# Assignment:
Of all the lines in the records below, copy only those that contain the string "Returns".

Collected data:
------------------------------------

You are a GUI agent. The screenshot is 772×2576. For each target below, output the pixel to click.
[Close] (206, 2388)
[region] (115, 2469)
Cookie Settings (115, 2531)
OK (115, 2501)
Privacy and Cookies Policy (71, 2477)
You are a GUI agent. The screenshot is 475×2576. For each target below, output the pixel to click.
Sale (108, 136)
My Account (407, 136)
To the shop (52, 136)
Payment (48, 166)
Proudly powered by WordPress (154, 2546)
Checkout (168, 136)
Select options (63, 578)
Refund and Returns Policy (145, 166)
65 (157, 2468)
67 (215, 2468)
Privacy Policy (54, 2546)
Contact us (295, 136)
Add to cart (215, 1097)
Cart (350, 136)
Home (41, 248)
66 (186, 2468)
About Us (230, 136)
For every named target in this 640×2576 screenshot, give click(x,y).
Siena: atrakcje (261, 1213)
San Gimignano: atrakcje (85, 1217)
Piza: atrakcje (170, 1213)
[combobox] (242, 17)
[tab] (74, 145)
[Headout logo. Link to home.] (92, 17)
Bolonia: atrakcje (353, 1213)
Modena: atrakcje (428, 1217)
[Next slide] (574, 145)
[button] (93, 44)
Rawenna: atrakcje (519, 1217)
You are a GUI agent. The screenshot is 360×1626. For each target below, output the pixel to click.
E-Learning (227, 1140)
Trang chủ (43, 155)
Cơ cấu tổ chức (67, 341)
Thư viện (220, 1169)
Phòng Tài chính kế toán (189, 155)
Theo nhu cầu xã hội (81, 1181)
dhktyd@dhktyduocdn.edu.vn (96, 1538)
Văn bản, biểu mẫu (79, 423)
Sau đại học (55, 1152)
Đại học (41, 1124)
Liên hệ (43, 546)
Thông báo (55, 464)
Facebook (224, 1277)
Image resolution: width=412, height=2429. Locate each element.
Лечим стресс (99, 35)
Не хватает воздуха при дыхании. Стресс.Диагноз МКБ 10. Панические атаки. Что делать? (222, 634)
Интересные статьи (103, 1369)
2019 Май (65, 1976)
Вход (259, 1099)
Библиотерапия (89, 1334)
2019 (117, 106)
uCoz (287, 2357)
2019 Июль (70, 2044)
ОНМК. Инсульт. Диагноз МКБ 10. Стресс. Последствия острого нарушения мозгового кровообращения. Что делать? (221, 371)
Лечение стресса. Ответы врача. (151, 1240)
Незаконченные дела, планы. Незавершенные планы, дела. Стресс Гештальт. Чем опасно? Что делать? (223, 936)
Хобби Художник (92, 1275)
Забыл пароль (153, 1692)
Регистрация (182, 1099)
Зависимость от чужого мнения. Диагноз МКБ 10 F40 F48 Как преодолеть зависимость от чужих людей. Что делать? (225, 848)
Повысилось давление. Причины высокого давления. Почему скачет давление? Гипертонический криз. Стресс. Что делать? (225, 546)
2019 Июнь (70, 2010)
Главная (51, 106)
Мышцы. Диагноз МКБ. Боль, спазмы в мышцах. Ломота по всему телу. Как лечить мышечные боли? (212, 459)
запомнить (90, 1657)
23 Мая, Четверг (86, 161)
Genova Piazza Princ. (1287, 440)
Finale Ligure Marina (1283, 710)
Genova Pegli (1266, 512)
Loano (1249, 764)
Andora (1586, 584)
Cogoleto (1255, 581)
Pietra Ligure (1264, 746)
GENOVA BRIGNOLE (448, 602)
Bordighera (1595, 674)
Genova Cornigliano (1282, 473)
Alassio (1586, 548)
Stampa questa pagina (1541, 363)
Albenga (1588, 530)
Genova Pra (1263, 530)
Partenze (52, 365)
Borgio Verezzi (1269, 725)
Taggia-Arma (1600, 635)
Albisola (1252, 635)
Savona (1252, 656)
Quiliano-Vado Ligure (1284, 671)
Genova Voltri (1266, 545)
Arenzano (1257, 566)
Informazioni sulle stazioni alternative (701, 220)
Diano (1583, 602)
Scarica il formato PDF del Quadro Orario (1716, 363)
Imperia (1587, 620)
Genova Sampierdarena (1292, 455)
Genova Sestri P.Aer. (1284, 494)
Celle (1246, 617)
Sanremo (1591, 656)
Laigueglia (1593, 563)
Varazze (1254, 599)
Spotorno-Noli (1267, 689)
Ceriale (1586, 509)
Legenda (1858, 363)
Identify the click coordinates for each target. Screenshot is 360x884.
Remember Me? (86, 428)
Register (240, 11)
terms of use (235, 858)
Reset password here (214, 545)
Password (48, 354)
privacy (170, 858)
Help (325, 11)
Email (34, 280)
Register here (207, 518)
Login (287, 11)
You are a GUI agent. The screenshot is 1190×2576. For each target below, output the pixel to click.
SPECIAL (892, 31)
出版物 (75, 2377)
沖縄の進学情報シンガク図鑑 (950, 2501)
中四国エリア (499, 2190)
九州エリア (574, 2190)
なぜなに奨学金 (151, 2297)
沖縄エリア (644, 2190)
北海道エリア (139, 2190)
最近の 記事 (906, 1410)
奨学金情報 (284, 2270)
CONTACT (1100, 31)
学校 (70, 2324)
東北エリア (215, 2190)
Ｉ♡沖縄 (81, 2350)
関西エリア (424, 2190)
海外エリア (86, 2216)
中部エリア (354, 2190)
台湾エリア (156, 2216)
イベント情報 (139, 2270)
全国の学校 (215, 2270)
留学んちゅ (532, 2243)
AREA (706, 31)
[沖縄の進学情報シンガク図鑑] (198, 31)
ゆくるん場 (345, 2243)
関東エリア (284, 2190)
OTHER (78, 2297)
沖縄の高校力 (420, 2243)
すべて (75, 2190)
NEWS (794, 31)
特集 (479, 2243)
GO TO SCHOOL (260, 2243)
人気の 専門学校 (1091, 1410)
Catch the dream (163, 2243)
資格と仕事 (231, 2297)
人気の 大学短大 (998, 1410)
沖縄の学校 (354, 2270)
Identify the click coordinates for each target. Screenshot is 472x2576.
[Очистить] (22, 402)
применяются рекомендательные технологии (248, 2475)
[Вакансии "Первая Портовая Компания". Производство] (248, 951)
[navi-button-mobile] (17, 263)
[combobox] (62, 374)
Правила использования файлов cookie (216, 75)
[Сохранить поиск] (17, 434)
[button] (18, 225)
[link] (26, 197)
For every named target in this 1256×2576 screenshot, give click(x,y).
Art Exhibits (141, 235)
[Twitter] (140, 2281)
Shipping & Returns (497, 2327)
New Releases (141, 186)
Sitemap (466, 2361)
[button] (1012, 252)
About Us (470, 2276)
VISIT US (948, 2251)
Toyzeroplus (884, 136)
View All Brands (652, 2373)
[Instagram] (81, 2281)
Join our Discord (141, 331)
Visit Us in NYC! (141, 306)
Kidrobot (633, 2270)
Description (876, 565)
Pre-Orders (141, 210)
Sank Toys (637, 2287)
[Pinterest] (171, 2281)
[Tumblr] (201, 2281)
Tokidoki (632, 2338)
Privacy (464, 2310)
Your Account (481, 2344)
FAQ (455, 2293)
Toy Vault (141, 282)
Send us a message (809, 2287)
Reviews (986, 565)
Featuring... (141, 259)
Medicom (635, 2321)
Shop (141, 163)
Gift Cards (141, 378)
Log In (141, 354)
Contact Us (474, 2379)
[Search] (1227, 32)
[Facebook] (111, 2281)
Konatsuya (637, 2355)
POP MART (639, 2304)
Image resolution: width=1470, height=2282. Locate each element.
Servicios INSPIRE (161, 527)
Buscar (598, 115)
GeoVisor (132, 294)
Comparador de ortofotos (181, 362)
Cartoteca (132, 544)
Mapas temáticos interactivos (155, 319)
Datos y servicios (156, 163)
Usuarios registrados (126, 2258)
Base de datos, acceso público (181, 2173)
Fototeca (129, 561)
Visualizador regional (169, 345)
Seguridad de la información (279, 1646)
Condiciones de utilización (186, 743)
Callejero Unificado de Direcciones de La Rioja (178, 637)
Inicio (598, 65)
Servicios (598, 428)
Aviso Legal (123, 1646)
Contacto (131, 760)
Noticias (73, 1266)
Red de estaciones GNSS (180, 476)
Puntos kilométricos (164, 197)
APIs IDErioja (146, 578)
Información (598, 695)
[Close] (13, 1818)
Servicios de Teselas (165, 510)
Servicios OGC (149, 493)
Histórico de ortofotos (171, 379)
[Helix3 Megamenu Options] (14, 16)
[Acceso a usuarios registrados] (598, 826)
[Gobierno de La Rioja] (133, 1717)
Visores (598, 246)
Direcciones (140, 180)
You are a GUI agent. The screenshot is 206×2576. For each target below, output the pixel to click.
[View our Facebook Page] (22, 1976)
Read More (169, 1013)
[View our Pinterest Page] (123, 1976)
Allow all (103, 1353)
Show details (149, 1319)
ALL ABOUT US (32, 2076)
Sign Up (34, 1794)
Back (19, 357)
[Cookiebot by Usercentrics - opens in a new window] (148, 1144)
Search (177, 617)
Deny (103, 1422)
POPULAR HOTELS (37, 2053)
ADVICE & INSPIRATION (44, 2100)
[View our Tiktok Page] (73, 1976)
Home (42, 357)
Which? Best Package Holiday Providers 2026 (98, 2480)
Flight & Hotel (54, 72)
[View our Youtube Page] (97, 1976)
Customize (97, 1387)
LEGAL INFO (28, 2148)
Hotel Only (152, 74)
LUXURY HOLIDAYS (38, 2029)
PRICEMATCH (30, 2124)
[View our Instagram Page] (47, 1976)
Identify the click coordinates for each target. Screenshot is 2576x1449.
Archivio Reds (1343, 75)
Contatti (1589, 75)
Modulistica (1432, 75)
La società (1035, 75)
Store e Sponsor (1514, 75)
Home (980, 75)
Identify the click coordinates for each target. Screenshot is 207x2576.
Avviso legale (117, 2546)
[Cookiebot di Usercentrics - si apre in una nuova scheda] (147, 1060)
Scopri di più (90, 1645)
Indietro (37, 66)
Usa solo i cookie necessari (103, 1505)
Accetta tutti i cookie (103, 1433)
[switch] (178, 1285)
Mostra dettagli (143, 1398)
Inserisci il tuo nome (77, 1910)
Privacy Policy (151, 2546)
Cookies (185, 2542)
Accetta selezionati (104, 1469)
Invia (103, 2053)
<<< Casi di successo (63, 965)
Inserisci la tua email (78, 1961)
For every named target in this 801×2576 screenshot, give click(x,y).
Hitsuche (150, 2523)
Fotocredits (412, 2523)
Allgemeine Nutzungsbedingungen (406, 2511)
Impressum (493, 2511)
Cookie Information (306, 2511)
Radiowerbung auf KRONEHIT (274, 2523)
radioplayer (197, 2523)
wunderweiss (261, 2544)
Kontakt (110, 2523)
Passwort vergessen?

------------------------------------

# Solution to this exercise:
Refund and Returns Policy (145, 166)
Shipping & Returns (497, 2327)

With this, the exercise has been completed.